The Feynman experience · Part 4

Simple linear regression

evergreen · Mar 16, 2020

Introduction

We want to model a linear relationship between a feature $x$ and a scalar target $y$ . For a friendly visual intuition before the math, Luis Serrano’s explanation is excellent.¹

The model

We model the target as

Y = \beta_0 + \beta_1 x + \epsilon

where $\epsilon \sim \text{Normal}(0, \sigma^2)$ . Because $Y$ is defined through $\epsilon$ , it is itself a random variable, with expected value

\begin{aligned} E(Y \mid x) &= E(\beta_0 + \beta_1 x + \epsilon) \\ &= (\beta_0 + \beta_1 x) + E(\epsilon) \\ &= \beta_0 + \beta_1 x \end{aligned}

and variance

\begin{aligned} V(Y \mid x) &= V(\beta_0 + \beta_1 x + \epsilon) \\ &= V(\epsilon) = \sigma^2 \end{aligned}

Note the variance of $Y$ is the same for every $x$ — a property called homogeneity of variance, or homoscedasticity.²

Let’s generate some data to work with. As throughout this series, we work from scratch in plain Python with NumPy and SciPy:

import numpy as np

np.random.seed(51)

real_beta_0, real_beta_1, real_sigma2 = 2, 3, 1
n = 100

x = np.linspace(0, 5, n)
y = real_beta_0 + real_beta_1 * x + real_sigma2 * np.random.randn(n)

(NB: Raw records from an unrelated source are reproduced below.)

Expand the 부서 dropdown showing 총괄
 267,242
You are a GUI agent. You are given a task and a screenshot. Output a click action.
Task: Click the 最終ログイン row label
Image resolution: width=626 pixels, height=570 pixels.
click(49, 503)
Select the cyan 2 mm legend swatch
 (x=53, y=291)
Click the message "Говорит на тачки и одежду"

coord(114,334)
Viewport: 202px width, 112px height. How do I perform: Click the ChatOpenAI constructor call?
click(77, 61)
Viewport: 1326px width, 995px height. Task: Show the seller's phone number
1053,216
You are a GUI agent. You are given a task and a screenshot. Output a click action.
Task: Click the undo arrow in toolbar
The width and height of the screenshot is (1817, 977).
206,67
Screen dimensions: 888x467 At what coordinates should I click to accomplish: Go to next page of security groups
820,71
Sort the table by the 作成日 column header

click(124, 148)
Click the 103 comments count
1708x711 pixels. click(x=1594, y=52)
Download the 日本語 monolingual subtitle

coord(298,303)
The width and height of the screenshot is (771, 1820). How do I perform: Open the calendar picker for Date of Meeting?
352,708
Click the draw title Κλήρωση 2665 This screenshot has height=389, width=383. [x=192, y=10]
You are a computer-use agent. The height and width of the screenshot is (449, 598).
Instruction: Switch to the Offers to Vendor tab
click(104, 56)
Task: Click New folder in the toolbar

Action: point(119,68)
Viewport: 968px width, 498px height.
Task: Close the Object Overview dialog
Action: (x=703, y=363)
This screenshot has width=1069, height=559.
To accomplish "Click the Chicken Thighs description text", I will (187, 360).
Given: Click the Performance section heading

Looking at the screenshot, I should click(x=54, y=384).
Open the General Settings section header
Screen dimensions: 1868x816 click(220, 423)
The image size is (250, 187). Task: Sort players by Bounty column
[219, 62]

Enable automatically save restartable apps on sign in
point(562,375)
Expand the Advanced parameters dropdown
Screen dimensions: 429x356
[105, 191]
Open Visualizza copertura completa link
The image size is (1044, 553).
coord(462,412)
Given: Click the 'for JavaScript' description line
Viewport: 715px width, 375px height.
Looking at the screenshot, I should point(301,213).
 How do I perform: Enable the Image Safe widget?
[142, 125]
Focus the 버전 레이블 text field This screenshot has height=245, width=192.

Scatter plot of 100 generated points with a clear upward linear trend. — The generated data: 100 points following y = 2 + 3x plus normal noise.

Parameter estimation

Given a sample $\{(x_1, y_1), \dots, (x_n, y_n)\}$ , we estimate $\beta_0$ and $\beta_1$ by least squares. The error metric is the residual sum of squares:³

RSS(\beta_0, \beta_1) = \sum_{i=1}^{n}(y_i - \beta_0 - \beta_1 x_i)^2

and the estimates minimize it:

\hat{\beta}_0, \hat{\beta}_1 = \operatorname*{arg\,min}_{\beta_0, \beta_1} \sum_{i=1}^{n}(y_i - \beta_0 - \beta_1 x_i)^2

Differentiating with respect to each parameter and setting the result to zero — first for $\beta_0$ ,

\begin{aligned} \frac{\partial RSS}{\partial \beta_0} = -2\sum_{i=1}^{n}(y_i - \hat{\beta}_0 - \hat{\beta}_1 x_i) &= 0 \\ \sum_{i=1}^{n} y_i - n\hat{\beta}_0 - \hat{\beta}_1 \sum_{i=1}^{n} x_i &= 0 \\ n\hat{\beta}_0 + \hat{\beta}_1 n\bar{x} &= n\bar{y} \end{aligned}

and then for $\beta_1$ ,

\begin{aligned} \frac{\partial RSS}{\partial \beta_1} = -2\sum_{i=1}^{n}(y_i - \hat{\beta}_0 - \hat{\beta}_1 x_i)x_i &= 0 \\ \hat{\beta}_0 n\bar{x} + \hat{\beta}_1 \sum_{i=1}^{n} x_i^2 &= \sum_{i=1}^{n} y_i x_i \end{aligned}

where $\bar{x} = \frac{1}{n}\sum_i x_i$ and $\bar{y} = \frac{1}{n}\sum_i y_i$ . These two normal equations form a linear system,

\begin{aligned} n\hat{\beta}_0 + n\bar{x}\,\hat{\beta}_1 &= n\bar{y} \\ n\bar{x}\,\hat{\beta}_0 + \left(\textstyle\sum_{i=1}^{n} x_i^2\right)\hat{\beta}_1 &= \sum_{i=1}^{n} y_i x_i \end{aligned}

whose solution is

\begin{aligned} \hat{\beta}_0 &= \bar{y} - \hat{\beta}_1 \bar{x} \\ \hat{\beta}_1 &= \frac{\sum_{i=1}^{n} y_i (x_i - \bar{x})}{\sum_{i=1}^{n}(x_i - \bar{x})^2} \end{aligned}

Plugging in our data:

beta_1 = np.sum(y * (x - np.mean(x))) / np.sum((x - np.mean(x)) ** 2)
beta_0 = np.mean(y) - beta_1 * np.mean(x)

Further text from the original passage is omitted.